Item position rows:
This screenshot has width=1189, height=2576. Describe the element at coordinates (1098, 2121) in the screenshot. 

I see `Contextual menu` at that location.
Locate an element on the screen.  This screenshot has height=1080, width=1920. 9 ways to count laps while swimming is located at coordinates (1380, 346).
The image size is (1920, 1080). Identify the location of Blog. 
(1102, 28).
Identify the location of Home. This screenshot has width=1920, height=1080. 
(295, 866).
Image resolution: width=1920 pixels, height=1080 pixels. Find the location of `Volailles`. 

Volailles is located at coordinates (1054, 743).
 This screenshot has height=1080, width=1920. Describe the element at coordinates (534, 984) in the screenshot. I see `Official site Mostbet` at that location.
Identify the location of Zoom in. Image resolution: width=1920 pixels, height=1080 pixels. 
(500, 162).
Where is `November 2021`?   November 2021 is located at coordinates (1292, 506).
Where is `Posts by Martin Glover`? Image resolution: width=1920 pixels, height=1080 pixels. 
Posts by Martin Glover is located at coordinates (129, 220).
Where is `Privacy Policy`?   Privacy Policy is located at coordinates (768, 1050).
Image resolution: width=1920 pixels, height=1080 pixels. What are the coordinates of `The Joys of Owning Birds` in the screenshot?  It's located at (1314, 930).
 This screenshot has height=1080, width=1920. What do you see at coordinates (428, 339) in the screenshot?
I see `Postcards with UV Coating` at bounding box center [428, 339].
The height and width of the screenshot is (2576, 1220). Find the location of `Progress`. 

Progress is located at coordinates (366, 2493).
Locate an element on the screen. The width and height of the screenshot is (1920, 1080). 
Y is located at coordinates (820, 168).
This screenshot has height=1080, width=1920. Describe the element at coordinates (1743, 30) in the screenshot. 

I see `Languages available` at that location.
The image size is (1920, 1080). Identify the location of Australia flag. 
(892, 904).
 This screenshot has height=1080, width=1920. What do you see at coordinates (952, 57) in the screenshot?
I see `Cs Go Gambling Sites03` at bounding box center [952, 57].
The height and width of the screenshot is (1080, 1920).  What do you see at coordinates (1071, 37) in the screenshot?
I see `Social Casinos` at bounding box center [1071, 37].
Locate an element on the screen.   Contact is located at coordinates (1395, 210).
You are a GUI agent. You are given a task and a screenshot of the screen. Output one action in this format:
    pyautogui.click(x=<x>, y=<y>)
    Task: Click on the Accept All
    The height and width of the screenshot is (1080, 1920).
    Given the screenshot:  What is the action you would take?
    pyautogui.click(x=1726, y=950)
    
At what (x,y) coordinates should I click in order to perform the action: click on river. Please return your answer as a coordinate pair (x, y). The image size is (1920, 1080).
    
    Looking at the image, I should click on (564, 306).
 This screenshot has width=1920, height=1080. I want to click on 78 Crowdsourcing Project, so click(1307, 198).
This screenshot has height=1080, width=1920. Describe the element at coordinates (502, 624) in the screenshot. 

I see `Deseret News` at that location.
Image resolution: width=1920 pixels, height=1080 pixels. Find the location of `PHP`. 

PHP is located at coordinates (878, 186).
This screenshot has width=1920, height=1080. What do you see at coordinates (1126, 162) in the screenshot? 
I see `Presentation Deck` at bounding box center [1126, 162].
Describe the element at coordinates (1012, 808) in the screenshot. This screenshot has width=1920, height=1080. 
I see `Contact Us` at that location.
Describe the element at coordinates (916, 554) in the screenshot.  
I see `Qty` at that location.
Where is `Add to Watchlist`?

§ **Written exercise**: Copy out each of the rows above word for word, leaving nothing out.

§ **Final answer**:
This screenshot has width=1189, height=2576. Describe the element at coordinates (1098, 2121) in the screenshot. 

I see `Contextual menu` at that location.
Locate an element on the screen.  This screenshot has height=1080, width=1920. 9 ways to count laps while swimming is located at coordinates (1380, 346).
The image size is (1920, 1080). Identify the location of Blog. 
(1102, 28).
Identify the location of Home. This screenshot has width=1920, height=1080. 
(295, 866).
Image resolution: width=1920 pixels, height=1080 pixels. Find the location of `Volailles`. 

Volailles is located at coordinates (1054, 743).
 This screenshot has height=1080, width=1920. Describe the element at coordinates (534, 984) in the screenshot. I see `Official site Mostbet` at that location.
Identify the location of Zoom in. Image resolution: width=1920 pixels, height=1080 pixels. 
(500, 162).
Where is `November 2021`?   November 2021 is located at coordinates (1292, 506).
Where is `Posts by Martin Glover`? Image resolution: width=1920 pixels, height=1080 pixels. 
Posts by Martin Glover is located at coordinates (129, 220).
Where is `Privacy Policy`?   Privacy Policy is located at coordinates (768, 1050).
Image resolution: width=1920 pixels, height=1080 pixels. What are the coordinates of `The Joys of Owning Birds` in the screenshot?  It's located at (1314, 930).
 This screenshot has height=1080, width=1920. What do you see at coordinates (428, 339) in the screenshot?
I see `Postcards with UV Coating` at bounding box center [428, 339].
The height and width of the screenshot is (2576, 1220). Find the location of `Progress`. 

Progress is located at coordinates (366, 2493).
Locate an element on the screen. The width and height of the screenshot is (1920, 1080). 
Y is located at coordinates (820, 168).
This screenshot has height=1080, width=1920. Describe the element at coordinates (1743, 30) in the screenshot. 

I see `Languages available` at that location.
The image size is (1920, 1080). Identify the location of Australia flag. 
(892, 904).
 This screenshot has height=1080, width=1920. What do you see at coordinates (952, 57) in the screenshot?
I see `Cs Go Gambling Sites03` at bounding box center [952, 57].
The height and width of the screenshot is (1080, 1920).  What do you see at coordinates (1071, 37) in the screenshot?
I see `Social Casinos` at bounding box center [1071, 37].
Locate an element on the screen.   Contact is located at coordinates (1395, 210).
You are a GUI agent. You are given a task and a screenshot of the screen. Output one action in this format:
    pyautogui.click(x=<x>, y=<y>)
    Task: Click on the Accept All
    The height and width of the screenshot is (1080, 1920).
    Given the screenshot:  What is the action you would take?
    pyautogui.click(x=1726, y=950)
    
At what (x,y) coordinates should I click in order to perform the action: click on river. Please return your answer as a coordinate pair (x, y). The image size is (1920, 1080).
    
    Looking at the image, I should click on (564, 306).
 This screenshot has width=1920, height=1080. I want to click on 78 Crowdsourcing Project, so click(1307, 198).
This screenshot has height=1080, width=1920. Describe the element at coordinates (502, 624) in the screenshot. 

I see `Deseret News` at that location.
Image resolution: width=1920 pixels, height=1080 pixels. Find the location of `PHP`. 

PHP is located at coordinates (878, 186).
This screenshot has width=1920, height=1080. What do you see at coordinates (1126, 162) in the screenshot? 
I see `Presentation Deck` at bounding box center [1126, 162].
Describe the element at coordinates (1012, 808) in the screenshot. This screenshot has width=1920, height=1080. 
I see `Contact Us` at that location.
Describe the element at coordinates (916, 554) in the screenshot.  
I see `Qty` at that location.
Where is `Add to Watchlist`?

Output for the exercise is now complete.